I’m pleased to report we’re home at last!  At last – without a crazy amount to do, with all my beautiful supplies and tools right in front of me, in my studio, in the kitchen!  Bliss.  We got back late Wednesday night (the same day I took these pictures), and the last thing I did before falling asleep was read the last chapter of a really interesting book I’ve been working my way through, Body and Earth by Andrea Olsen.  It was the textbook to a class one of my cousins took at Middlebury College.  My aunt read it too, she kept talking about how much she liked it, and finally they let me borrow a copy.

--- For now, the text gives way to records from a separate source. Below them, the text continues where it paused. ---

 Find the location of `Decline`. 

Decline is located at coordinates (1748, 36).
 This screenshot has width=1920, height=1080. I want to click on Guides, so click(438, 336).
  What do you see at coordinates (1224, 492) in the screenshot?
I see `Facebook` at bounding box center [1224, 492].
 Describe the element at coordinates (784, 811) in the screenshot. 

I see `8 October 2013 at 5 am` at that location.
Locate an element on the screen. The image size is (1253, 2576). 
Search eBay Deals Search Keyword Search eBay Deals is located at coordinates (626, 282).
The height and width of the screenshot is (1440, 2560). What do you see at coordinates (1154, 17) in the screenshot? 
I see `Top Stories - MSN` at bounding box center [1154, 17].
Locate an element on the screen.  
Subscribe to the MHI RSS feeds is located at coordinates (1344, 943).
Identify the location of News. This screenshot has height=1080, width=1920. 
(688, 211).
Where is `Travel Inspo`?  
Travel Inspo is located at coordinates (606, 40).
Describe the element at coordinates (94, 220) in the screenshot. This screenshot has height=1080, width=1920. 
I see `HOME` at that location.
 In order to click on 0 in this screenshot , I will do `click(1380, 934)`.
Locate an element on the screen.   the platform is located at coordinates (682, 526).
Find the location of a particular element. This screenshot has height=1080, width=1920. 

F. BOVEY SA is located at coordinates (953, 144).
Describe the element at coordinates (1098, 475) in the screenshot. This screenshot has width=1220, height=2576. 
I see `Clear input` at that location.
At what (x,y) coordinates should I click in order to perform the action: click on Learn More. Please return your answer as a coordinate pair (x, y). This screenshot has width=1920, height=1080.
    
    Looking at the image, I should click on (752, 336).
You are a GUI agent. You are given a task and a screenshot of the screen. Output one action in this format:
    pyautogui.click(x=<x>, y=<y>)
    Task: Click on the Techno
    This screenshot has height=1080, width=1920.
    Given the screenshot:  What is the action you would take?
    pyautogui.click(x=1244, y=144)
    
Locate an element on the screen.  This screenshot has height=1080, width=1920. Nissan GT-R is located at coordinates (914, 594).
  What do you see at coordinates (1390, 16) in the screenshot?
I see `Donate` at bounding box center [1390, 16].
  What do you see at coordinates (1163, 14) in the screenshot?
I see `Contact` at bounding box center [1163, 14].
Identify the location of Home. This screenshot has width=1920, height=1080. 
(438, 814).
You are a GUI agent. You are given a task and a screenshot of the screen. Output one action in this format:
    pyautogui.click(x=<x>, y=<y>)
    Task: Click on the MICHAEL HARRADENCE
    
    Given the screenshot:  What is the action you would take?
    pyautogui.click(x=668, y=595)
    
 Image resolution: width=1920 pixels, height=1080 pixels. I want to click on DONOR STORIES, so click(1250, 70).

To be honest, it starts off a little bit, umm, out in left field for me – talking about our evolutionary history and how that relates to the way our bodies move.  But, it moves on pretty quickly into more concrete territory, talking about body processes, earth systems, and ways we can affect both, in a really integrative way that I loved.  I have been working on posture and healthy ways to work with my body a lot lately, and there are a lot of exercises and ideas in this book that I found really interesting and helpful.  But as far as just things to think about, the end of the book may be the best part.  There are a few chapters about connections between earth, body and society, again talking about how everything is related rather than each part on its own.  There are a couple of quotes in this part that speak to what I’m trying to say here.

 

 

Our culture breeds dissatisfaction in order to sell products . . .  As we realize that we are sensual beings, living as part of a world that delights the senses, we can distance ourselves from the cultural baggage of dissatisfaction.  We need less, not more, to experience a full life.

 

 

As we commodify art and creativity, we see art as other and creativity as foreign, rather than familiar.  In the process, we risk losing access to our deepest visions and our intuitive resources.   Conversely, as we reclaim creativity, we engage the unknown on a daily basis and listen for truth.

 

 

We have grown accustomed to high-end art: perfect recordings, museum paintings, and multimillion-dollar films.  But creativity is personal.  As we participate in the process, we recognize that it is not just about observing, not just about buying and consuming, alienating ourselves from our own creativity.  It is about participating in the creative universe we live in.

 

 

It seemed fitting somehow that as I finished this book, we came back into the landscape of my childhood, the places I feel the most connected to.  When we started into the plains and mountains of southwest Colorado, I felt such a tug on my heart, it’s not just that this place is beautiful (spectacular this time of year as the leaves change), it’s that I love it and I feel rooted here.  The desert, so close and yet so different, I love it too, even though I hated it driving across it as a kid, it seemed so empty.  It still seems stark, but so open, so subtle, so much a part of my home.

 

 

Just the clouds are amazing.  I’ll be back soon with more on participating in our creative universe!